I disagree. That's not the definition that people use when they say that a
human language is dead, and it shouldn't be the definition people use when
describing a computer language.

Latin is a dead language. That doesn't mean that no one speaks it, nor does it
mean that no literature is available in Latin. It's still an official language
of the Vatican. There's also Nuntii Latini, a news service which broadcasts in
Latin. They've had to make up vocabulary for concepts which didn't exist 2,000
years ago.

But Latin is still a dead language.

Similarly, PL/I is a dead computer language. Sure, there's still support for
it ([https://www-01.ibm.com/common/ssi/cgi-
bin/ssialias?subtype=c...](https://www-01.ibm.com/common/ssi/cgi-
bin/ssialias?subtype=ca&infotype=an&supplier=897&letternum=ENUS217-352) ).
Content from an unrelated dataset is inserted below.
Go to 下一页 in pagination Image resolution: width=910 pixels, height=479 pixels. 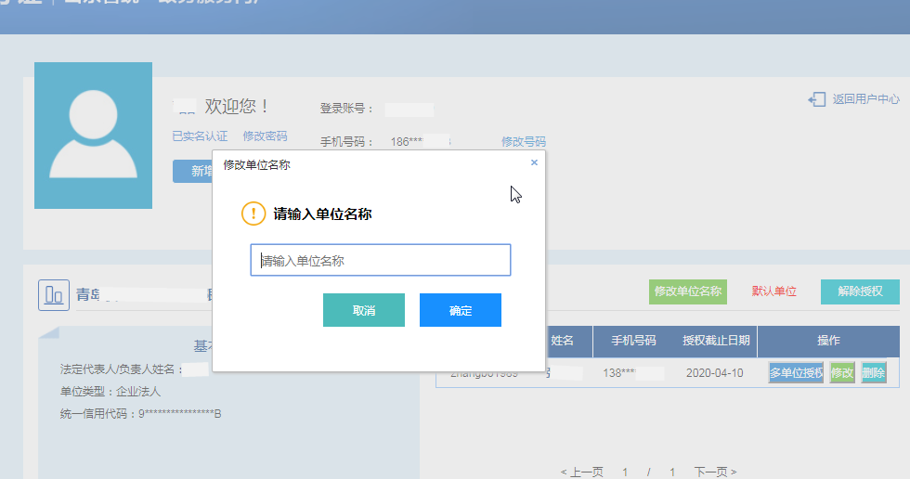click(715, 473)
But
it's a dead language.

So is SNOBOL and its many variants.

So is TRAC, despite the many fans who learned about it through Nelson's 1974
book "Computer Lib".

Hieroglyphic Egyptian is a dead language, even though people can read and
write it.

So is cgi-lib.pl, which was the most popular web framework back when Perl4
ruled the web. (I checked; last update was 19 years ago.)